Though it is also unsettling to me that many of those I see around me are upset and frustrated about the way their existences seem to be leading them. I cannot hide the fact that at times I feel their frustrations are minimally justified in comparison to my own.
Yet I, friends, am a believer in the logical basis for the notion of Divine Providence, and the idea that G_d has a plan for every man. It is my opinion as well, friends, that G_d has something of some particular purpose in this world to be fulfilled by myself and none other.
I therefore pray to He who gives life to all to overlook my trespasses, and lead me into a coming quarter century of great fulfillment, purpose and accomplishment, Amen.
6 comments:
happy birthday!!!
life is never what one expects it to be, but that also applies to the good stuff. sometimes its better.

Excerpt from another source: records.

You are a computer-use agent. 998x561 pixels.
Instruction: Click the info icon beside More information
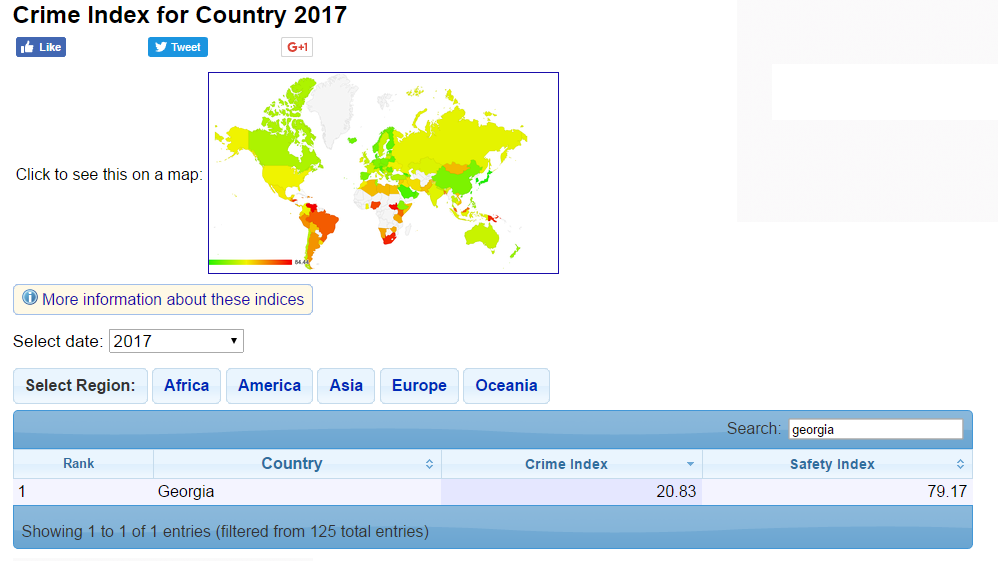click(x=30, y=297)
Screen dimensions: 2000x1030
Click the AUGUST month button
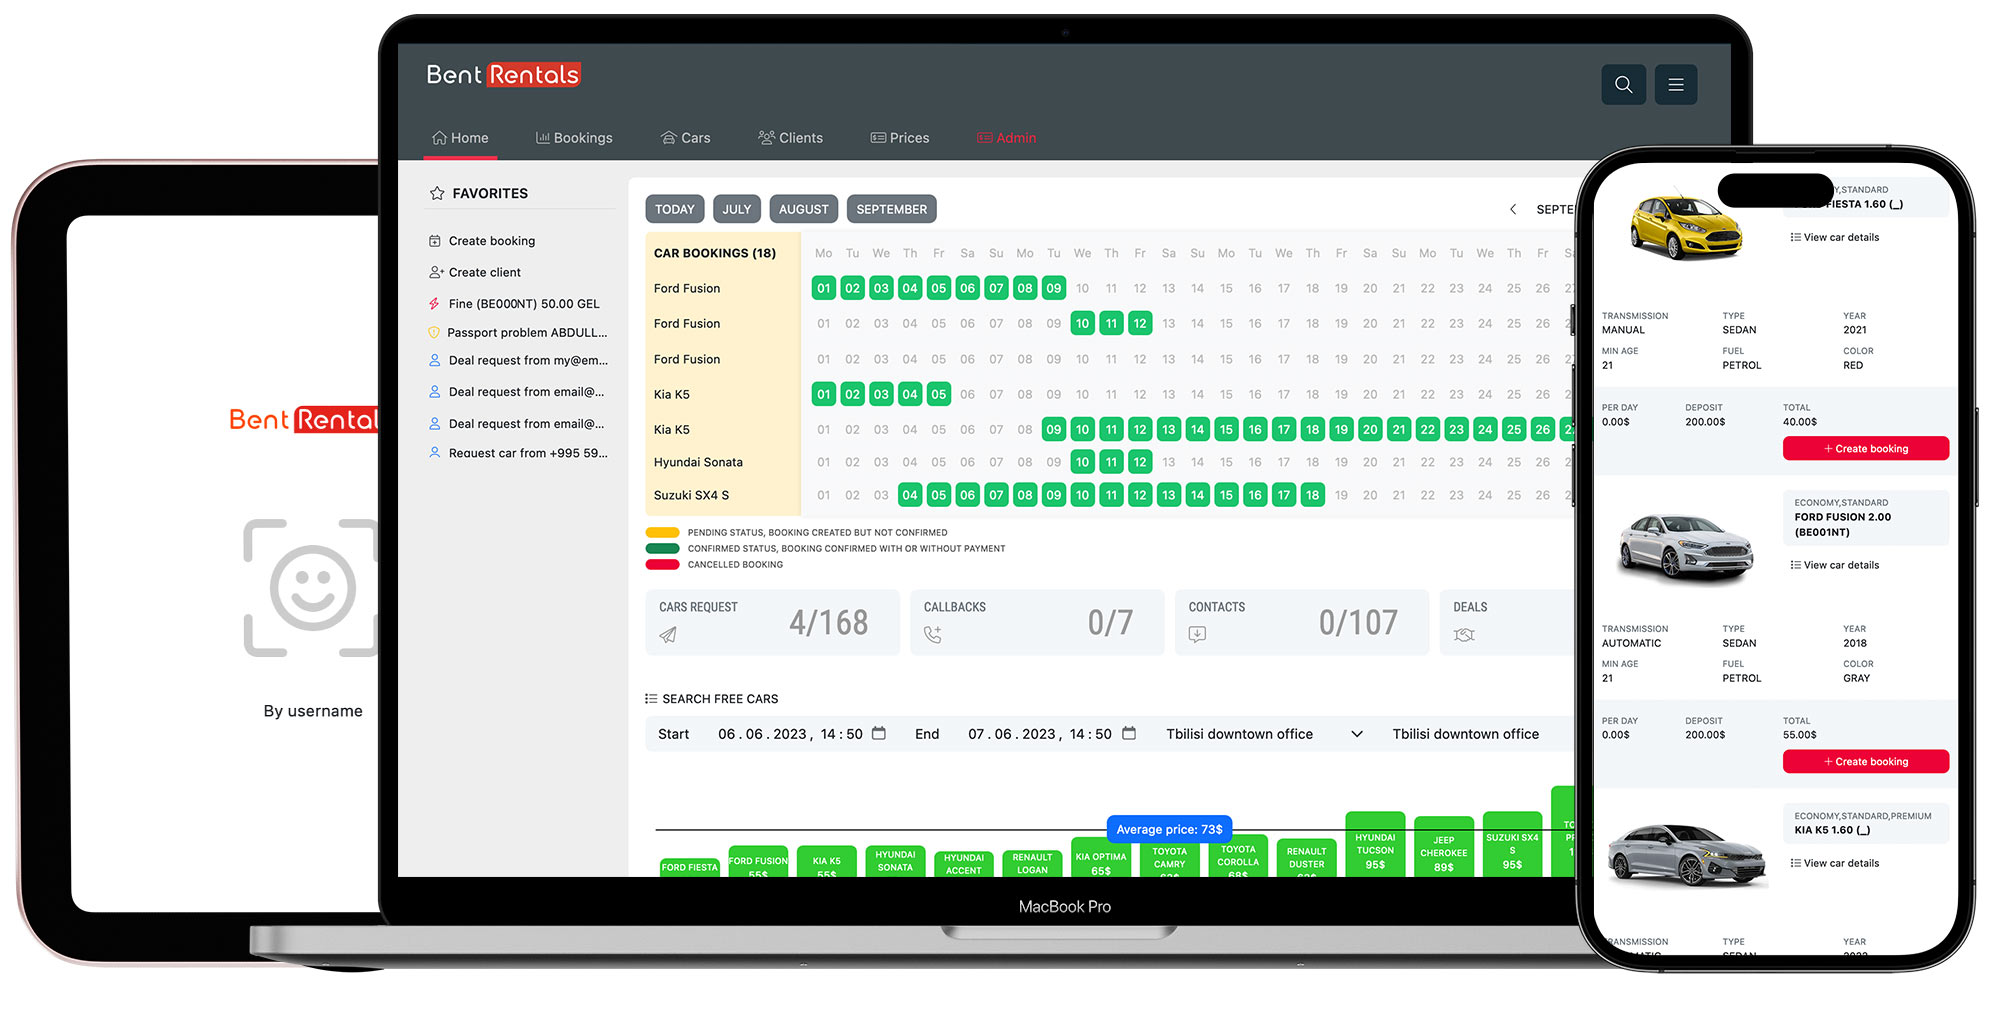(803, 209)
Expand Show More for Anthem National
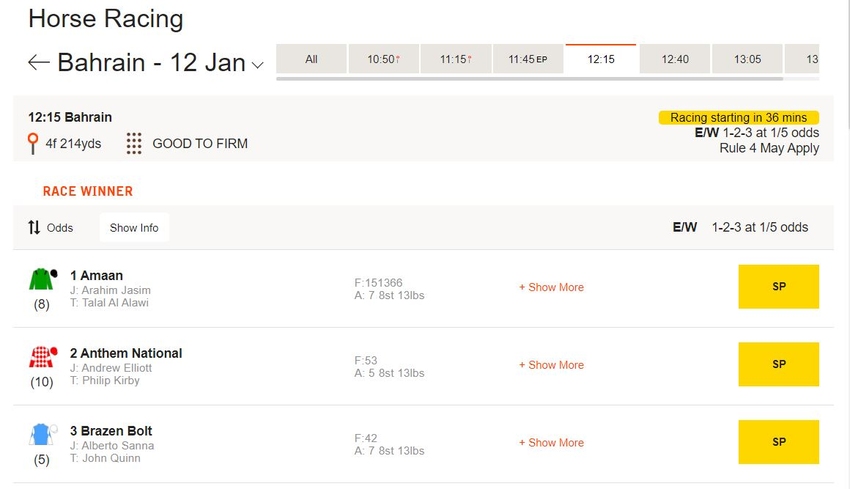This screenshot has width=850, height=489. point(551,365)
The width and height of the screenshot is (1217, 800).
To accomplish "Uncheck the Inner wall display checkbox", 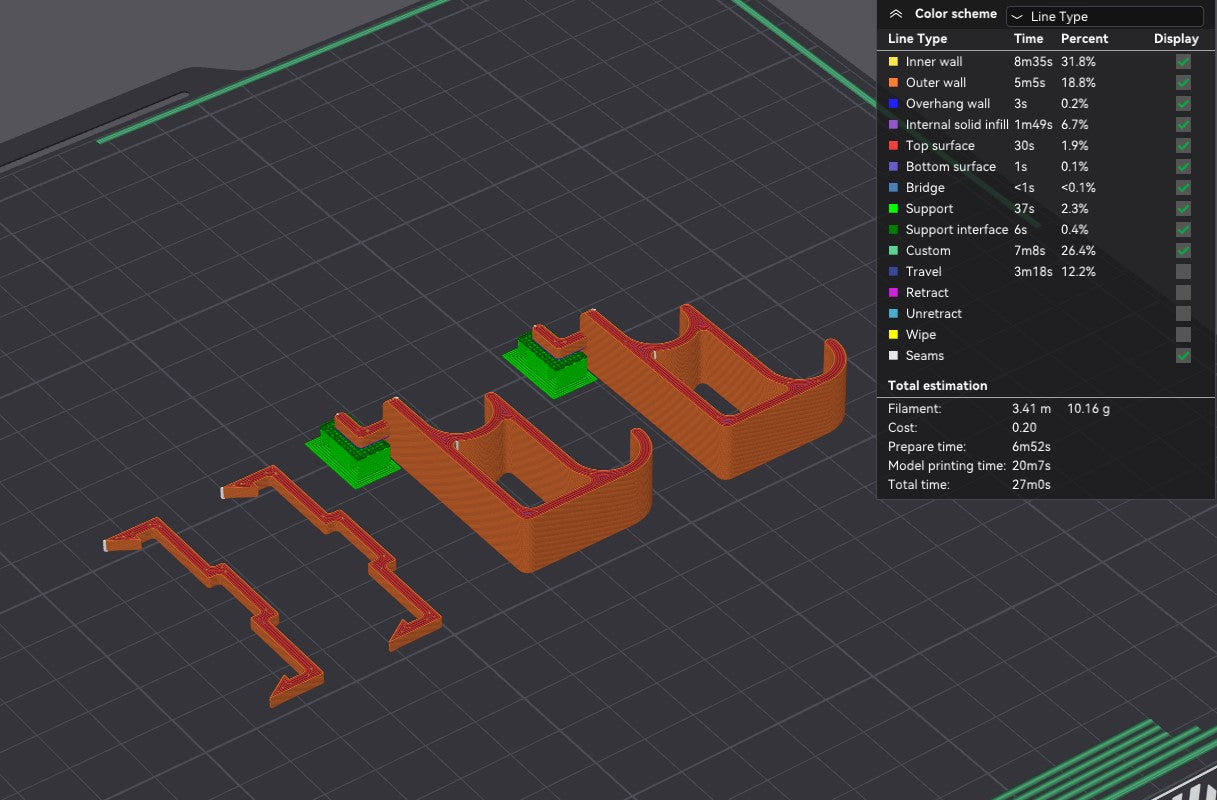I will coord(1183,62).
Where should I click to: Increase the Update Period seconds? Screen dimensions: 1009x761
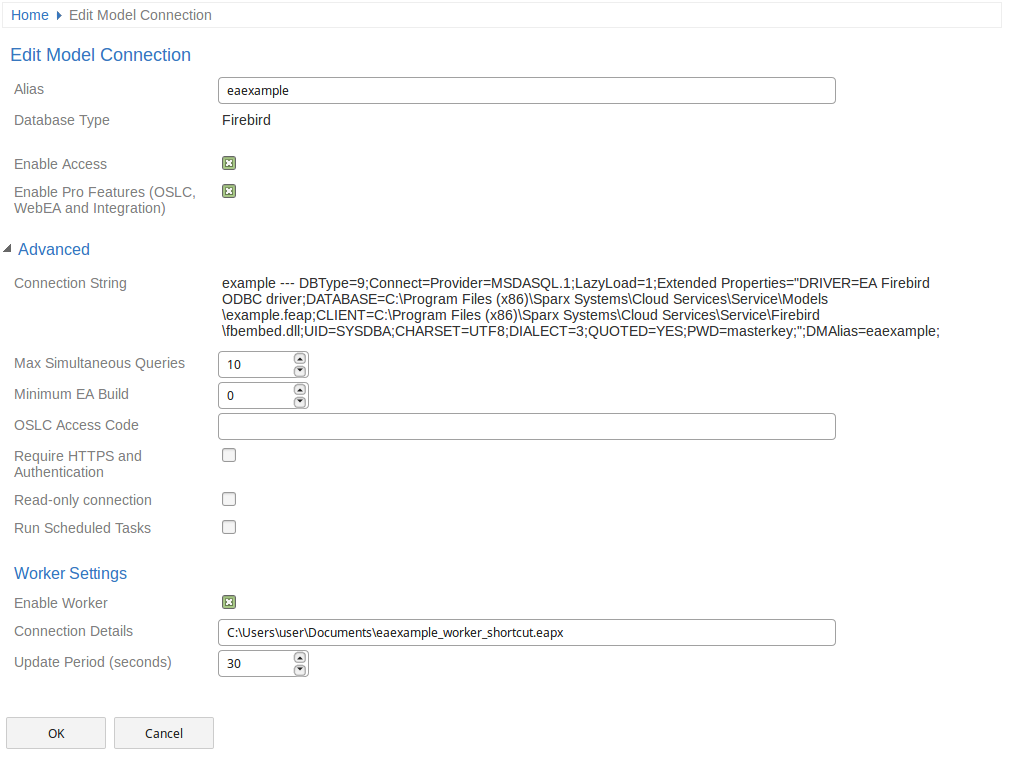[300, 657]
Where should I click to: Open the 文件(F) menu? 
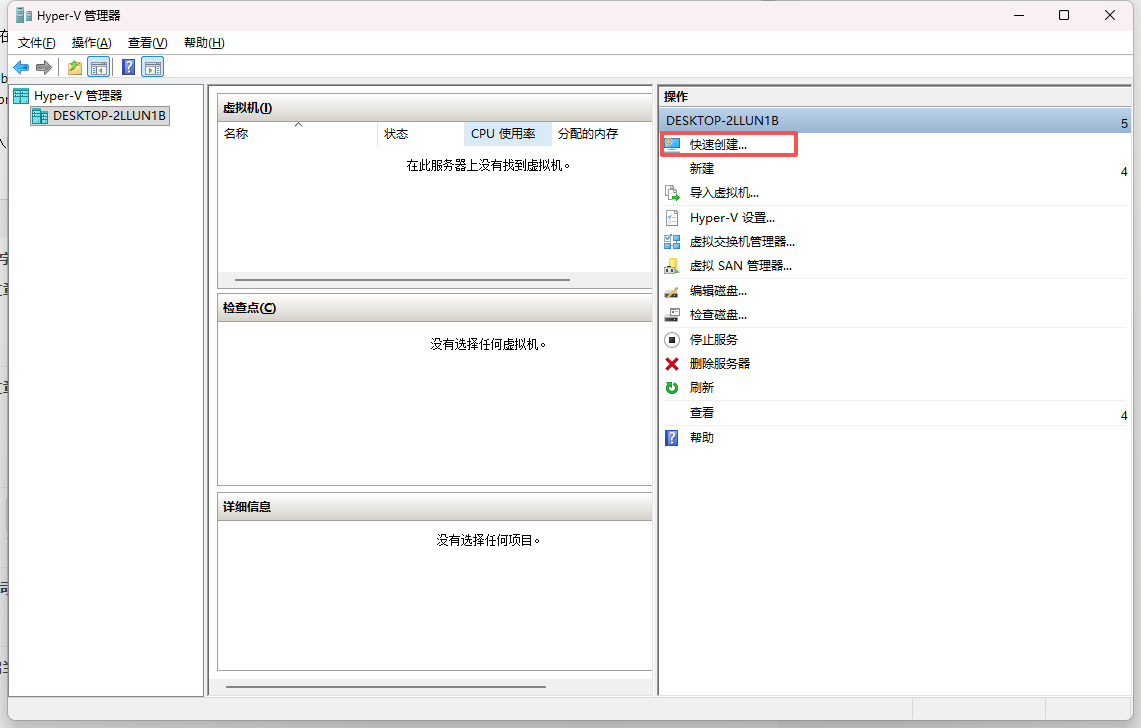[x=37, y=43]
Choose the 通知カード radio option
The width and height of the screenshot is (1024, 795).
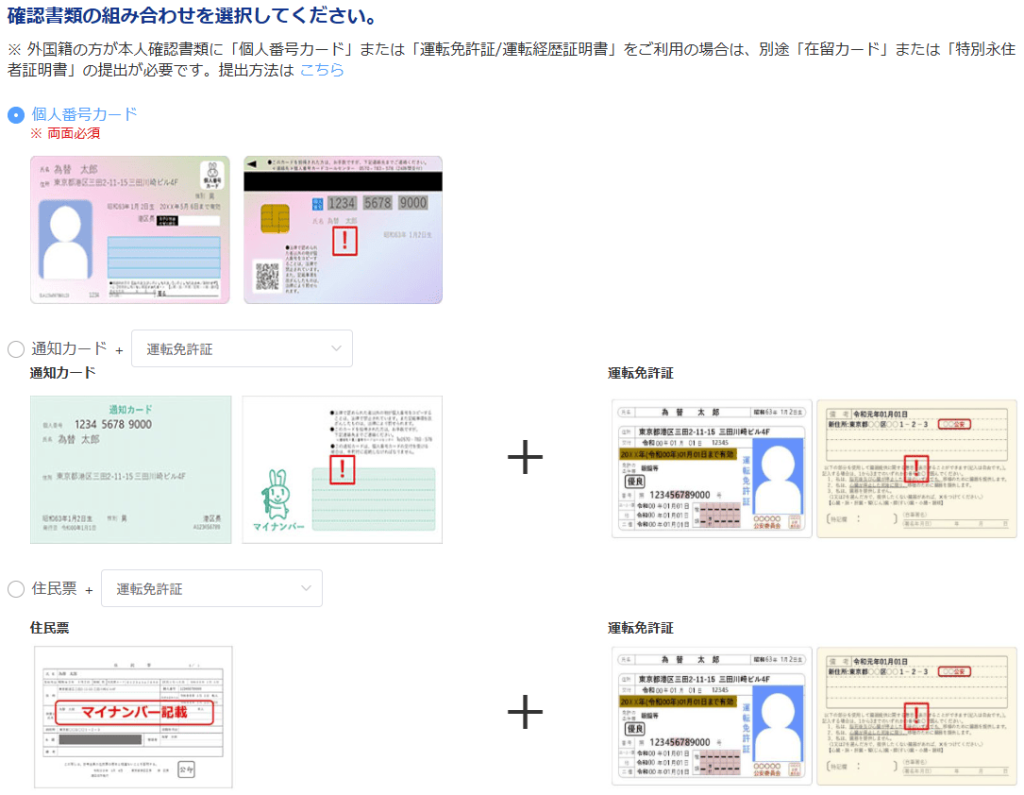pyautogui.click(x=16, y=349)
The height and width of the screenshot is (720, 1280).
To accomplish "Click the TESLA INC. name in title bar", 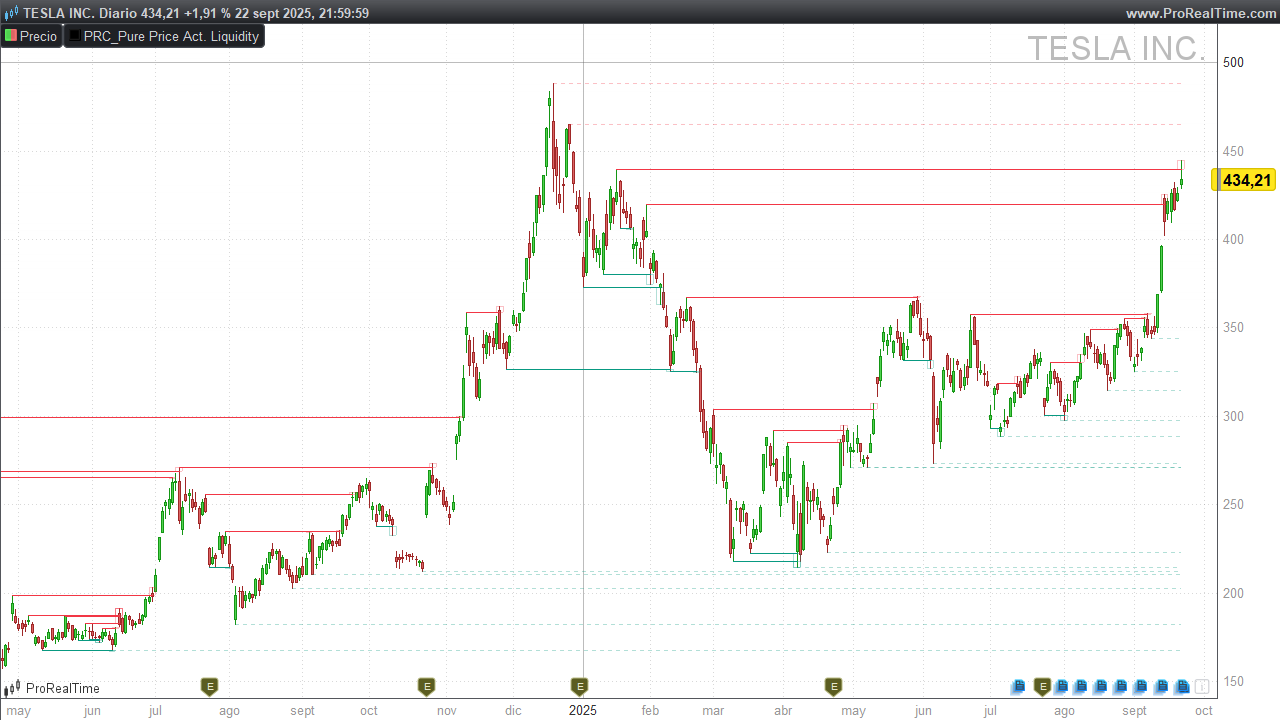I will tap(59, 13).
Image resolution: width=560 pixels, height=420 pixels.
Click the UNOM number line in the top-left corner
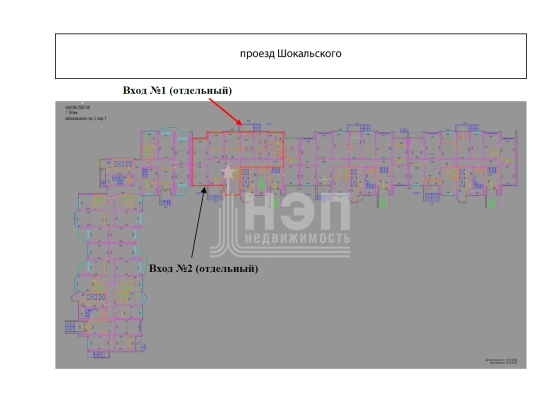(77, 107)
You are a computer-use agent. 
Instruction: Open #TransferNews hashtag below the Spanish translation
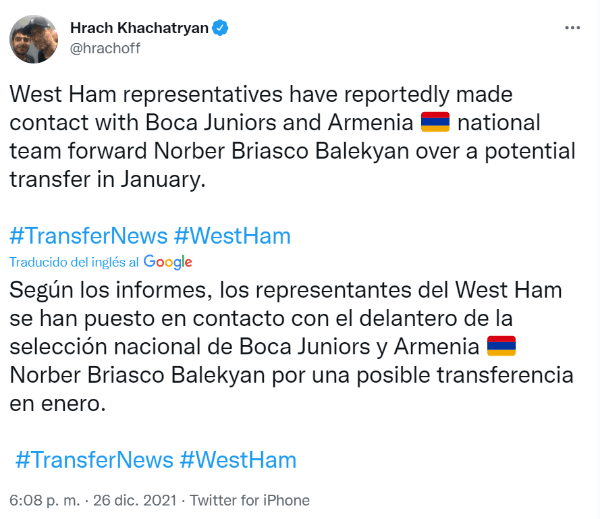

life isnt a race either. it can be frustrating, but even if you havent accomplished everything you want by age 25, who says its alot far off?? maybe you'll get there by 26. life is a crazy , unpredictable journey. live every moment to its fullest.
Oh, why thank you!
Quite true, I guess. Thank you for the encouragement. Much appreciated.
your very welcome
Happy Late Birthday!
very cute with the XXV
and Amen to the ending paragraph
Thank you very much ma'am.
Your very welcome!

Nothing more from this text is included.